What you will do. Please write out the passage on implied consent and California DUI law word for word, starting with "Implied consent means" and going on through "blood alcohol concentration.".

++++ Document text ++++

Implied consent means that someone gives his or her permission for something not through express language, but through implicit circumstances. Someone’s actions or the facts of the situation can imply one’s consent, rather than the person giving consent expressly. In terms of California’s driving under the influence (DUI) laws, implied consent refers to a driver’s agreement to tests to determine blood alcohol concentration.
It is against the law in the state of California to operate a motor vehicle with a blood alcohol concentration (BAC) level at or above 0.08%. This limit drops to 0.02% for drivers under the age of 21. DUI offenses in California come with harsher penalties and consequences than most other states. A first offense can lead to $2,000 or more in fines and assessments, two days in jail, driver’s license suspension, and mandatory enrollment in a three-month alcohol education class. Three or more DUI offenses in 10 years can lead to up to 16 months in prison, $18,000 in fines, and a 30-month treatment program.
In California, law enforcement officers must have probable cause to conduct a traffic stop for alleged DUI. For example, they must pull the driver over for something such as speeding, red-light running, unsafe lane changing, or drifting between lanes. Without probable cause, an officer may not have the right to pull you over or charge you with a DUI. In most cases, an officer will conduct the initial stop for a broken roadway rule, and then order DUI tests upon noticing red flags for drug or alcohol intoxication, such as red eyes, slurred speech, or the smell of alcohol.

++++ Information supplied ++++

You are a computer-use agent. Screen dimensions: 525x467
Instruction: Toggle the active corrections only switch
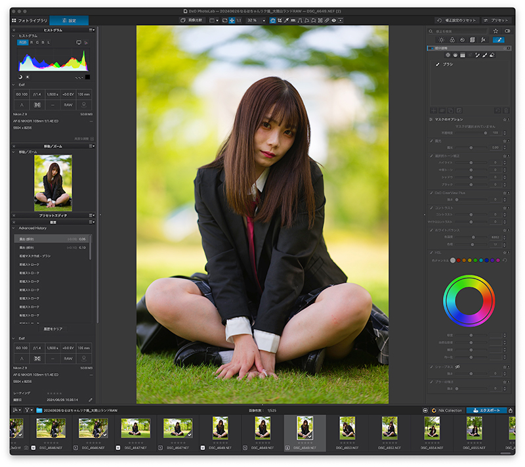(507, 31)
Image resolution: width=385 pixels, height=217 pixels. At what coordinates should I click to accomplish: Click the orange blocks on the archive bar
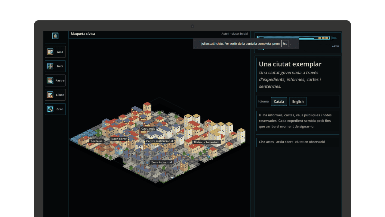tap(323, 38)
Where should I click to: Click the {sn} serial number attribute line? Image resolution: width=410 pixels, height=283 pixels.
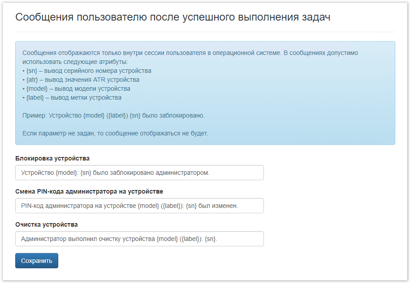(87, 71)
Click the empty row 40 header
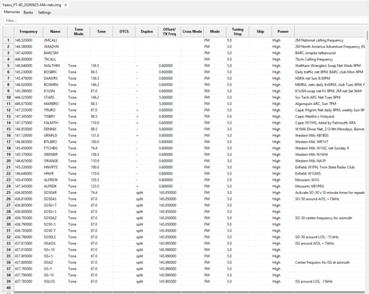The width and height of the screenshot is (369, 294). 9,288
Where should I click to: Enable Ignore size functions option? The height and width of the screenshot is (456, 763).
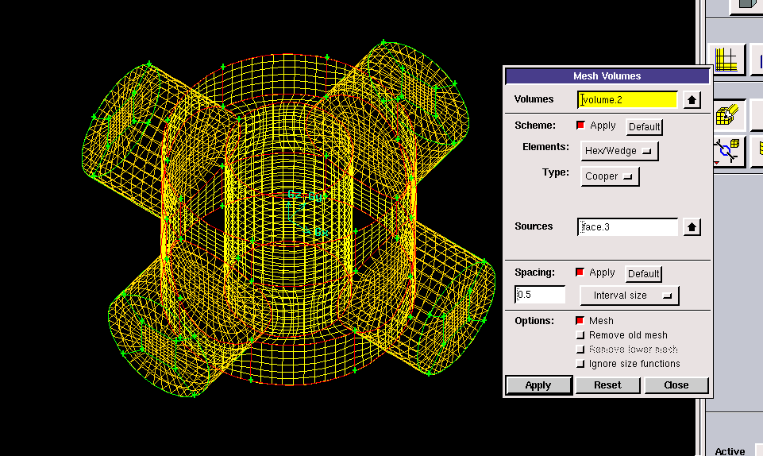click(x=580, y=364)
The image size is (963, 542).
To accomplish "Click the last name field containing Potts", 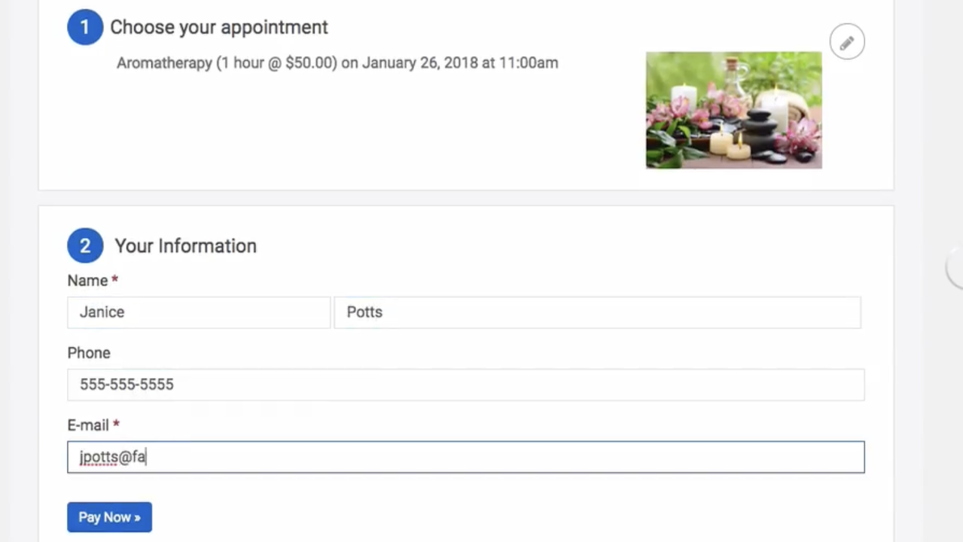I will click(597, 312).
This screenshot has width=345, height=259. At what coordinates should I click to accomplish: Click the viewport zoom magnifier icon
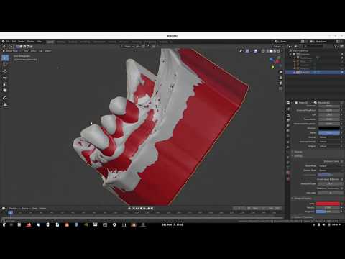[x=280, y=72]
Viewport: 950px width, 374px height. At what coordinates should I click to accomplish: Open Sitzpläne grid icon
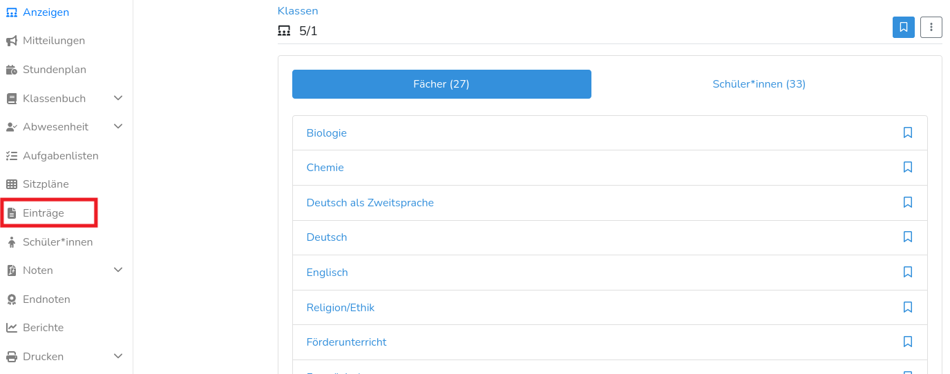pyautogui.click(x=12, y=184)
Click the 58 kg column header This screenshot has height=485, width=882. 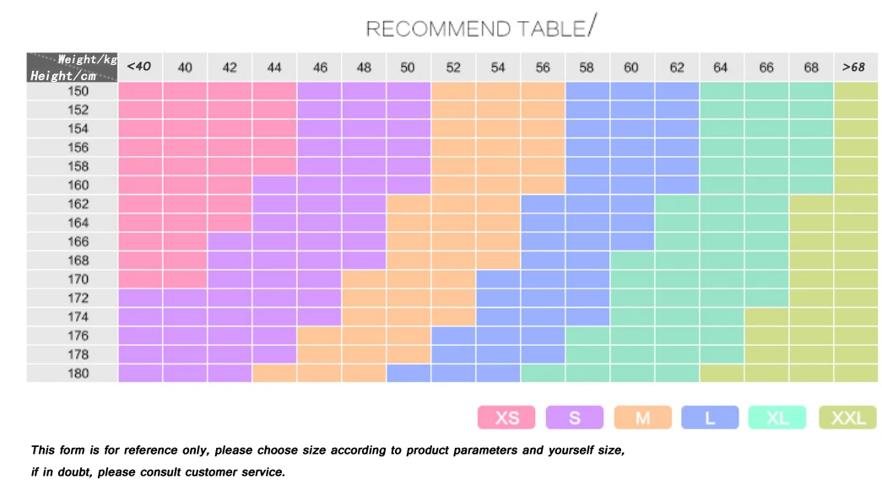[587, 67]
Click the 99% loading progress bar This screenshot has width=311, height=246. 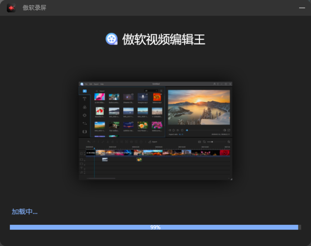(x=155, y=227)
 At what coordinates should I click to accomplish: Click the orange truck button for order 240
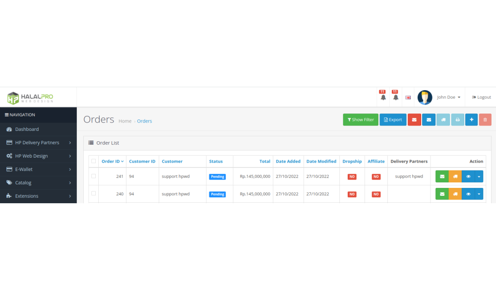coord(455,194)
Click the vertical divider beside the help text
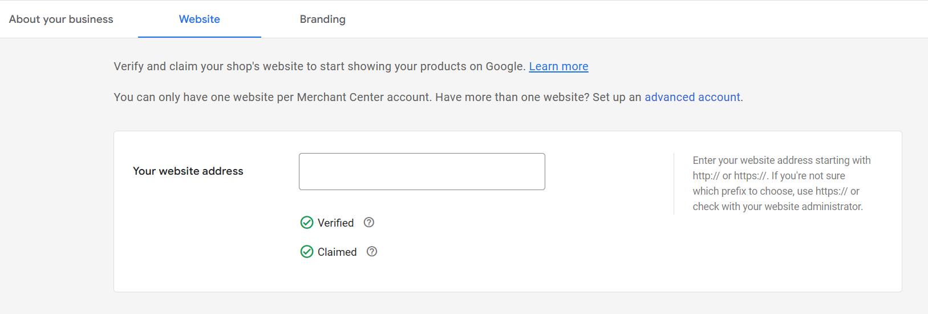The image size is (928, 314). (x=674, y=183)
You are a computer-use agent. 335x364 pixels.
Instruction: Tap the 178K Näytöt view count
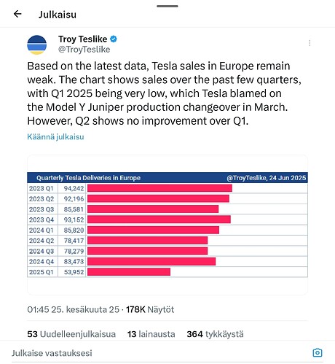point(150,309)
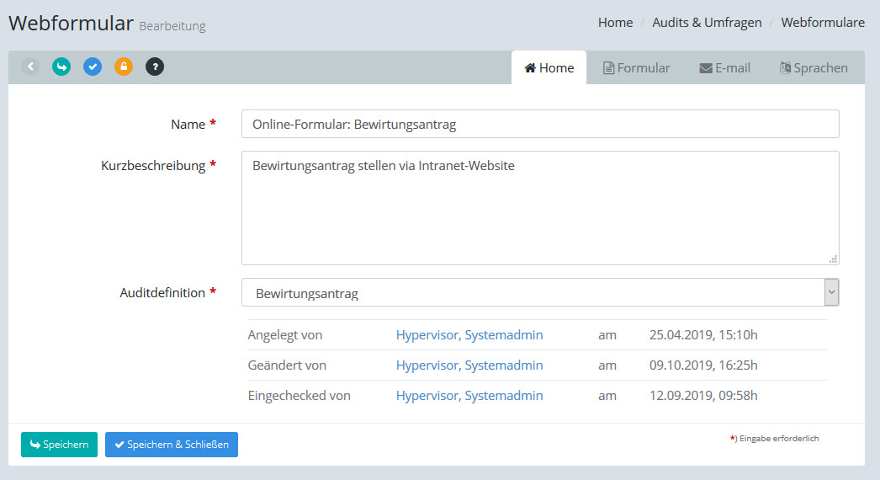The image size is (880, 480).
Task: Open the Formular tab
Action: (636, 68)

++++
++++ Information supplied ++++

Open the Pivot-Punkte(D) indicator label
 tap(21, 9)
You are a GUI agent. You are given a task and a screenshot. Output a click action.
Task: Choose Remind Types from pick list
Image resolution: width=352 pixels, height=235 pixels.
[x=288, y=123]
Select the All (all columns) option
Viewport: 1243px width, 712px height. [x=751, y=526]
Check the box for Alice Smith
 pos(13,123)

++++

Solution for this problem.
Implied consent means that someone gives his or her permission for something not through express language, but through implicit circumstances. Someone’s actions or the facts of the situation can imply one’s consent, rather than the person giving consent expressly. In terms of California’s driving under the influence (DUI) laws, implied consent refers to a driver’s agreement to tests to determine blood alcohol concentration.